* **作業内容**:
**1)** 出典の文章のうち、「江戸時代の末期、1862年に」を含む語句で始まり「どんどん進み、人気がなくなったエリアだ。」で終わる部分を、一字一句変えずに書き写してください。
**2)** 記録のうち、「This screenshot has height=769, width=1024.」を含む行から始まり「will (275, 326).」を含む行で終わる部分で、「Task」を「Goal」に置き換えてください。両端の行を含むこの範囲だけを、ほかは何も変えずに示してください。
::: 出典 :::
北部第二水再生センター(横浜市鶴見区)の正式名称は「横浜市環境創造局 下水道施設部北部下水道センター」。生麦近くの海辺にある。

江戸時代の末期、1862年に薩摩藩の島津久光の行列に、馬に乗ったイギリス人の男女4人が乱入した。大名行列がいかなるものかを理解していなかったのだろう。いきり立った藩士たちは4人に切りかかり、そのうちの一人、チャールズ・レノックス・リチャードソンが斬殺された。それが薩英戦争の引き金になった生麦事件だ。

この歴史的な出来事があった生麦の南方の沿岸部を埋め立てたところに、北部第二水再生センターはある。トラックが行き来する産業道路から海に向かってどんどん進み、人気がなくなったエリアだ。

人口約370万人の横浜市には汚水・下水を浄化する水再生センターが11か所あり、うち5か所は日量20万トンの下水を処理する能力を持っている。その一つが北部第二水再生センターである。
::: 作業資料 :::
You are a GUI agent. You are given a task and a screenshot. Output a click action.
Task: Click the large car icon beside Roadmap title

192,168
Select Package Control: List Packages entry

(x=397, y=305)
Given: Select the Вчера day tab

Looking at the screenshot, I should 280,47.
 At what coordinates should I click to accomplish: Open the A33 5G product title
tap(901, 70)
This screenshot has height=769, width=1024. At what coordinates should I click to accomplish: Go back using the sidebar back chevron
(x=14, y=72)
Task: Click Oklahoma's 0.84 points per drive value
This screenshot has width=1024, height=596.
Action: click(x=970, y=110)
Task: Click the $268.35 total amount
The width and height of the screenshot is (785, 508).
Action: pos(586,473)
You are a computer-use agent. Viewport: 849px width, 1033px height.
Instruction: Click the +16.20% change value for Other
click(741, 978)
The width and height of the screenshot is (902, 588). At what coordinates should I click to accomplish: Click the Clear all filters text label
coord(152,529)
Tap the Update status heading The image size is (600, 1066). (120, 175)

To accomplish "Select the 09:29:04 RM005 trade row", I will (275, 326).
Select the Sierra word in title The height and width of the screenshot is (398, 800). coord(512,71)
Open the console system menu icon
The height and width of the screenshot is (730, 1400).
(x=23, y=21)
:::
* **回答**:
**1)**
江戸時代の末期、1862年に薩摩藩の島津久光の行列に、馬に乗ったイギリス人の男女4人が乱入した。大名行列がいかなるものかを理解していなかったのだろう。いきり立った藩士たちは4人に切りかかり、そのうちの一人、チャールズ・レノックス・リチャードソンが斬殺された。それが薩英戦争の引き金になった生麦事件だ。

この歴史的な出来事があった生麦の南方の沿岸部を埋め立てたところに、北部第二水再生センターはある。トラックが行き来する産業道路から海に向かってどんどん進み、人気がなくなったエリアだ。

**2)**
This screenshot has height=769, width=1024. At what coordinates should I click to accomplish: Go back using the sidebar back chevron
(x=14, y=72)
Goal: Click Oklahoma's 0.84 points per drive value
This screenshot has width=1024, height=596.
Action: click(x=970, y=110)
Goal: Click the $268.35 total amount
The width and height of the screenshot is (785, 508).
Action: pos(586,473)
You are a computer-use agent. Viewport: 849px width, 1033px height.
Instruction: Click the +16.20% change value for Other
click(741, 978)
The width and height of the screenshot is (902, 588). At what coordinates should I click to accomplish: Click the Clear all filters text label
coord(152,529)
Tap the Update status heading The image size is (600, 1066). (120, 175)

To accomplish "Select the 09:29:04 RM005 trade row", I will (275, 326).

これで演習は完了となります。